AnonymousAnonymous Posts: 28,799
edited March 2009 in Tour & expedition
I've got a digital mapping system, based on OS Landrangers, installed on my PC - one on which you can highlight your route, print out a route profile, etc. It's a very useful piece of software, not least because it means not having to carry large numbers of maps on longish trips. However, on a previous trip, while changing the map printout over to the next page in the pouring rain, the map got wet and the ink ran. I could still read things without too much problem but it got me thinking: what's the best way of overcoming this? Waterproof paper? Waterproof spray on solution? Plastic laminates?

Posts

  • cycladeliccycladelic Posts: 641
    When I print a map that I am going to use for a few days, I laminate it.

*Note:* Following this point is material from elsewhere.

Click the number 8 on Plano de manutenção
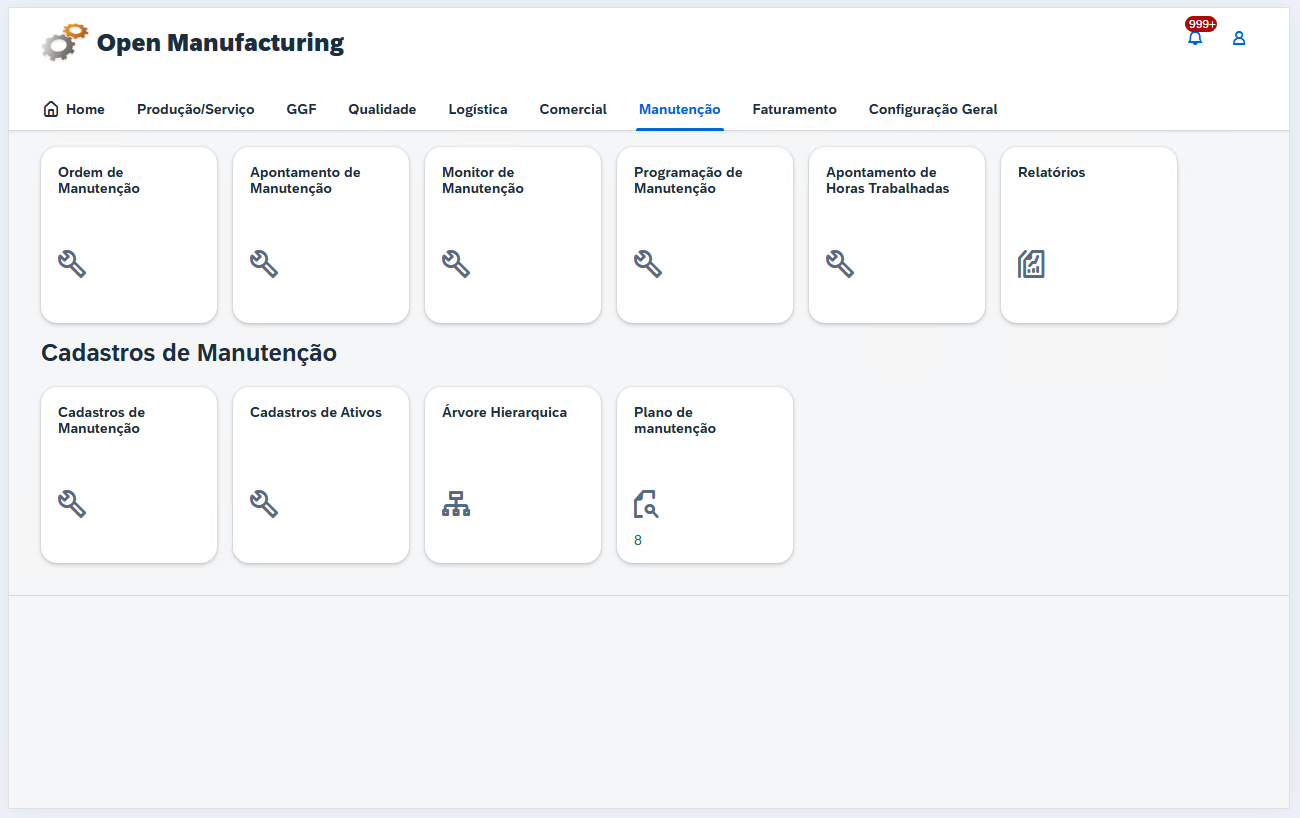 (x=638, y=540)
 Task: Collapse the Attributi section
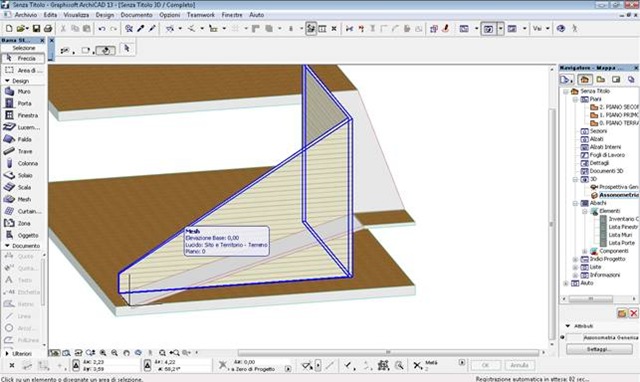click(x=568, y=326)
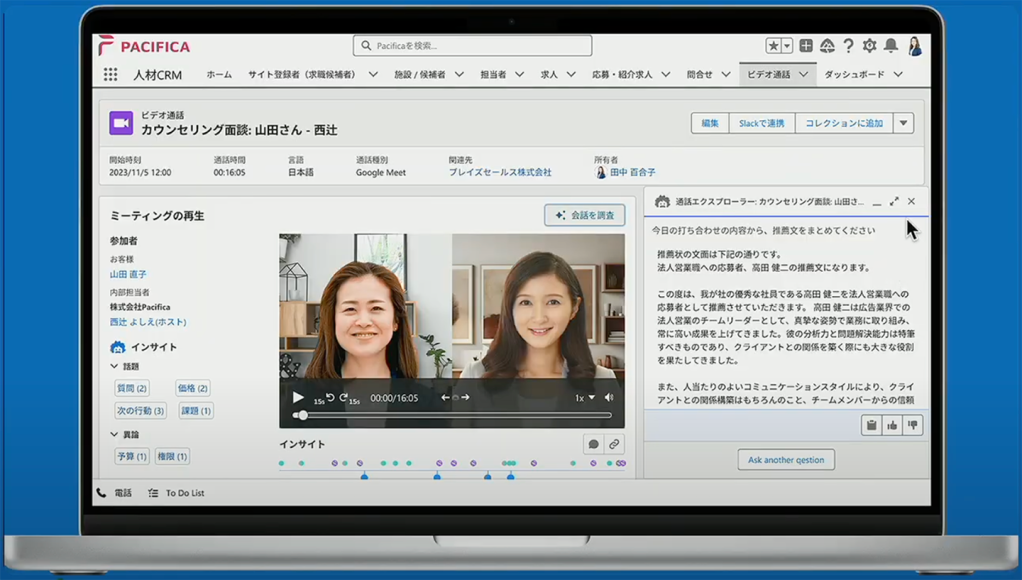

    If you fold the A4 in half, it's obviously smaller and double-sided.
    It's an uphill climb to the bottom
  • AnonymousAnonymous Posts: 28,799
    Thanks. I guess it's going to be a case of trying them both out and seeing how I get on with them. The waterproof paper appeals more, though the cost doesn't!
  • AnonymousAnonymous Posts: 28,799
    I bought some of the Toughprint waterproof paper yesterday to test out. Initial results look promising. The print image is crisp and the paper itself is pretty resilient to rough handling. I screwed a sheet up and while it certainly shows signs of being screwed up, it's still useable - certainly a lot more so than conventional paper would be. It's also rip proof, though it stretches when you try to tear it, rather like thick polythene does. I tested its waterproof qualities and by and large am impressed. The ink dries virtually immediately following printing, though the black ink tended to take longer. When I wet my finger and wiped it across the image immediately after printing, the black was the only colour to smudge. However, it did not run, as is the case on conventional paper, and was still easy to read. I found that there was even less of a tendency for the black to smudge if I left it a while to really dry or permeate the paper. Even then, there is a little smudging, though it's nowhere near bad enough to render the image useless. Splashes of water produced similar results. I ended by wiping the image with a damp dishcloth. Again this smudged the black ink a little but not the others. Any wording on the map was still readable without having to squint or study it. All in all good results. For information, I'm using a Canon ink jet printer with Canon ink.